(READING TEXT)

The score for the Dark Angel pilot was composed and conducted by Joel McNeely. The score track "Bicycle Ride" was used in the end credits for the duration of the series. The pilot score was released in full as part of the original publicity press kit, titled Dark Angel: Complete Score from the Dark Angel Pilot. The 37-track CD was for promotional use only and not for resale.
A soundtrack album consisting of hip hop and R&B songs was released on April 23, 2002 through Artemis Records. It peaked at No. 50 on the Top Independent Albums chart. Jason Birchmeier from AllMusic gave the soundtrack three out of five stars, calling it "impressive" and adding that it "exceeds your expectations for a television show soundtrack".
|1.||"Dark Angel Theme"||MC Lyte & Chuck D||3:07|
|2.||"My Neck, My Back"||Khia||3:42|
|3.||"Trouble Again"||Tricky & John Forté||4:26|
|4.||"No Dealz"||MC Lyte||4:12|
|5.||"Bring It to Me"||Samantha Cole||3:14|
|6.||"Moving With U"||Q-Tip||3:23|
|7.||"Candy"||Foxy Brown & Kelis||3:43|
|8.||"Bad News"||Damizza, Shade Sheist & Nune||3:55|
|10.||"Somethin' About This Music"||Abstract Rude & Tribe Unique||3:53|
|11.||"Things I've Seen"||The Spooks||4:35|
|12.||"The One"||Niki Haris||4:12|
|13.||"Bring It to Me"||Samantha Cole||3:15|
Reception and legacy
Initial reaction to the series and the character of Max was mostly positive, with favorable reviews in Rolling Stone and Time. Hal Boedeker from the Orlando Sentinel said "Television's newest warrior woman possesses skills worthy of Catwoman, Xena, Emma Peel and Wonder Woman." Howard Rosenberg said "If pouty faces and sexy walks could destroy, the highly arresting Max would be wiping out the entire planet." However Joyce Millman said Max was "little more than lips and ass" and that the series was "the most expensive Britney Spears video ever made." People gave a negative review of the Pilot episode in October 2000, though in December they listed Alba's portrayal of Max as among the "breakthrough" performances of 2000.
The first episode was only behind CSI: Crime Scene Investigation as the most watched new show of the week, albeit in a week with fewer new shows due to presidential debate coverage. Fox chose to debut Dark Angel instead of airing the first presidential debate, a move which TV analyst Marc Berman praised, saying "The people who watch the debates aren't the people who'll tune into Dark Angel anyway", though he predicted that the high ratings of the premiere would not hold up as the show competed against more various competition in subsequent weeks. It was the tenth most popular show overall that week, attracting 17.4 million viewers. Cameron said he did not know if the airing time change for the second season would have a positive or negative effect on the shows ratings, though R. D. Heldenfels from the Sun Journal noted the poor ratings of Friday night television, especially the low viewing rates among 18- to 24-year-olds, the age-group that Dark Angel was most popular with. The new time slot saw a ratings drop; for the 2001–02 season Dark Angel averaged 6 million viewers, ranking at No. 114 in Nielsen ratings.

(End READING TEXT)
(GIVEN INFORMATION)

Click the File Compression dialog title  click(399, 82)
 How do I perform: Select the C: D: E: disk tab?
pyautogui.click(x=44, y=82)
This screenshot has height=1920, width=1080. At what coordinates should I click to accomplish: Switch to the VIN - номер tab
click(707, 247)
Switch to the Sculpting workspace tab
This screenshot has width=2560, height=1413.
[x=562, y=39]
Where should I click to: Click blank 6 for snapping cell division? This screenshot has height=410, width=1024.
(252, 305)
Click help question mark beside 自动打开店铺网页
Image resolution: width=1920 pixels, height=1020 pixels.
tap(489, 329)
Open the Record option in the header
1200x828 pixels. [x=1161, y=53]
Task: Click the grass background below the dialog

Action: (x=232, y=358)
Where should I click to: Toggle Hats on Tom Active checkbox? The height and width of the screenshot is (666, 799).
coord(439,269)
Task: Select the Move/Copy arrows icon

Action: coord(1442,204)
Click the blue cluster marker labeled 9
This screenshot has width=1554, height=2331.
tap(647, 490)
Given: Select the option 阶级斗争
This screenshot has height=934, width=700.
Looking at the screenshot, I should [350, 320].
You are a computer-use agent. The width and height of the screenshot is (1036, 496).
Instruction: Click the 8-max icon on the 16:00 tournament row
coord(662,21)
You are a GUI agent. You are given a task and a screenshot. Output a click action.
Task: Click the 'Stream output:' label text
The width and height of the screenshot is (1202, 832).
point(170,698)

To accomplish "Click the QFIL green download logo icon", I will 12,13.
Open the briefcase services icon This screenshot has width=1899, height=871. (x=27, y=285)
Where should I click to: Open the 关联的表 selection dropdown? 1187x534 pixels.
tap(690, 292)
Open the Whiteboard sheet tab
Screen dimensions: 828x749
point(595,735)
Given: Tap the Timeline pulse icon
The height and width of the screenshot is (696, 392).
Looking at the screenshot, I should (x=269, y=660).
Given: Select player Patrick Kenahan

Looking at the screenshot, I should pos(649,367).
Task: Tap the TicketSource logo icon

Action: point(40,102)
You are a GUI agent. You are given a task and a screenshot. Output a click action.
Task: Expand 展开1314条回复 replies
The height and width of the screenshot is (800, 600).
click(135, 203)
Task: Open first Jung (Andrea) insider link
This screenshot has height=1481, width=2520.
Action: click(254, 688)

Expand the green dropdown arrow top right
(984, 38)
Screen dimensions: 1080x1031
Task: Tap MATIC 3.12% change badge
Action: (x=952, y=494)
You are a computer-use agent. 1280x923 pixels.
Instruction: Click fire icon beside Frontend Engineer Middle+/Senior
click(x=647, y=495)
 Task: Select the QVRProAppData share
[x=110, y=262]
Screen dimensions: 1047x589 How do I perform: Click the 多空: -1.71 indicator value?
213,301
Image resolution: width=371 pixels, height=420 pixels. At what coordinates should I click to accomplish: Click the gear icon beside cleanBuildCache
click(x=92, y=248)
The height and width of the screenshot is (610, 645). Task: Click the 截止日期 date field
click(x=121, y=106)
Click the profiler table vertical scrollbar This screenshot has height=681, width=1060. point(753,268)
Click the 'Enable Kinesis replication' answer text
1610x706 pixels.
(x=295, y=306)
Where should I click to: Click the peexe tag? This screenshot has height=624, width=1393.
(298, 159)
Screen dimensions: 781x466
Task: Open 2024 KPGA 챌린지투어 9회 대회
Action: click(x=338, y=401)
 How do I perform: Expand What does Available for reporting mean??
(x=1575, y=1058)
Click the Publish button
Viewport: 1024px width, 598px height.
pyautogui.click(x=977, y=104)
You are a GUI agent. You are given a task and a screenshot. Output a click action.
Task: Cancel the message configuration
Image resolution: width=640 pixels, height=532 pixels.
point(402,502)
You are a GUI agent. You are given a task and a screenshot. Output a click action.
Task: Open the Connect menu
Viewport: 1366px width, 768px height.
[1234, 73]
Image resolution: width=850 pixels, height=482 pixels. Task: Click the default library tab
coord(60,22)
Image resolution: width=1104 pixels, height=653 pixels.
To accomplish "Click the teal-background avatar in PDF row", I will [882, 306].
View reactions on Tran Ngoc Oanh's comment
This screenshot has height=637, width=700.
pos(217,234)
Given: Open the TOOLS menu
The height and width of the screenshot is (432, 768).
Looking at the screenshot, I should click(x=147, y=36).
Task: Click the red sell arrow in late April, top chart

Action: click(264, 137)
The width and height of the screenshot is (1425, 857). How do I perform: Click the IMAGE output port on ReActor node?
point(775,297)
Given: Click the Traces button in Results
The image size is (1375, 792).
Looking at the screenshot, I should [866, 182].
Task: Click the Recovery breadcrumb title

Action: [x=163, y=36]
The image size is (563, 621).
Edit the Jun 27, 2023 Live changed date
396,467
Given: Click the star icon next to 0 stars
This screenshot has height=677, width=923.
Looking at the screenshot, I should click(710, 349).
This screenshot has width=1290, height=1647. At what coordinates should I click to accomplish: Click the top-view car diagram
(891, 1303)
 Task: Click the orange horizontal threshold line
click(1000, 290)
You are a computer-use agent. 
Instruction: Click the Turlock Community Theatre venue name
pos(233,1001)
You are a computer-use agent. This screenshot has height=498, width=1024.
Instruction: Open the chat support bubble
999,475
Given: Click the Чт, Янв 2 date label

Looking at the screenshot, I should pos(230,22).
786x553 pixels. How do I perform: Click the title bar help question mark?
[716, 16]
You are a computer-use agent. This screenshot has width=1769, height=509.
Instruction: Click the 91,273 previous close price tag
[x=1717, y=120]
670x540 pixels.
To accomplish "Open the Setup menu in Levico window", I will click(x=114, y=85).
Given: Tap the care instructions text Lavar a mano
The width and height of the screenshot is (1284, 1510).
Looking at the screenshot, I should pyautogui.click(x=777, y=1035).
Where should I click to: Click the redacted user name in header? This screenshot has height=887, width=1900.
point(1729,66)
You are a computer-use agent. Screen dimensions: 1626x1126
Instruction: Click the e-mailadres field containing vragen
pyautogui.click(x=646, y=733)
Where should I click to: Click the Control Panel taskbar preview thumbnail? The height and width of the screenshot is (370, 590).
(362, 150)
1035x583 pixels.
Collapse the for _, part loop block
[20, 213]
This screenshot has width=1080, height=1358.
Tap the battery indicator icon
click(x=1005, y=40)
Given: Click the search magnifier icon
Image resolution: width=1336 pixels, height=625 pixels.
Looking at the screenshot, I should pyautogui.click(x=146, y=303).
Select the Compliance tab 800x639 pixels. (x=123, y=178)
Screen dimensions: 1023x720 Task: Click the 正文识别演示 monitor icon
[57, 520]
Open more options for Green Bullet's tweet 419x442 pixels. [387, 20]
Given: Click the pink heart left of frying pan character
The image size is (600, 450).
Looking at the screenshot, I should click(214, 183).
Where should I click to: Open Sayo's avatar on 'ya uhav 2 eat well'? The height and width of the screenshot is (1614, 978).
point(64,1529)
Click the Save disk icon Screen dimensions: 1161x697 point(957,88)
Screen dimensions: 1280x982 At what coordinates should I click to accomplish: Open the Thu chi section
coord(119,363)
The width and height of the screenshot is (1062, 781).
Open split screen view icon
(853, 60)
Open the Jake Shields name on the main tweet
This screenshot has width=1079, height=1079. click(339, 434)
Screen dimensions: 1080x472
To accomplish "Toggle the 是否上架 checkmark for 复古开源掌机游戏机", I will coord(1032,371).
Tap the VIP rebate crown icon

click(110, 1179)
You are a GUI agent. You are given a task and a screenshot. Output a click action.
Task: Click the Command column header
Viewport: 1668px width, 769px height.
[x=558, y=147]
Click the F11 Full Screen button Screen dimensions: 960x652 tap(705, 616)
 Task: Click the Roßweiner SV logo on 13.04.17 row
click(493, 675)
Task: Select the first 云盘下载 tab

(End GIVEN INFORMATION)

### EXERCISE DETAILS
According to the Dark Angel text above, through which record label was the soundtrack album released?

### ANSWER TO THE EXERCISE
Artemis Records